#### WHAT THE EXERCISE ASKS:
Nothing in the records should differ when they are repeated. Restate them word for word.

#### DATA FOR REVIEW:

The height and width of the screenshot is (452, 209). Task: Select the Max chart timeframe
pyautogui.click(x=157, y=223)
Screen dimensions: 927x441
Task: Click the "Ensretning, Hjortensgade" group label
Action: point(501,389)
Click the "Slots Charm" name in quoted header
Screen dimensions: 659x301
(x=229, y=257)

#### RESPONSE TO THE EXERCISE:
The height and width of the screenshot is (452, 209). Task: Select the Max chart timeframe
pyautogui.click(x=157, y=223)
Screen dimensions: 927x441
Task: Click the "Ensretning, Hjortensgade" group label
Action: point(501,389)
Click the "Slots Charm" name in quoted header
Screen dimensions: 659x301
(x=229, y=257)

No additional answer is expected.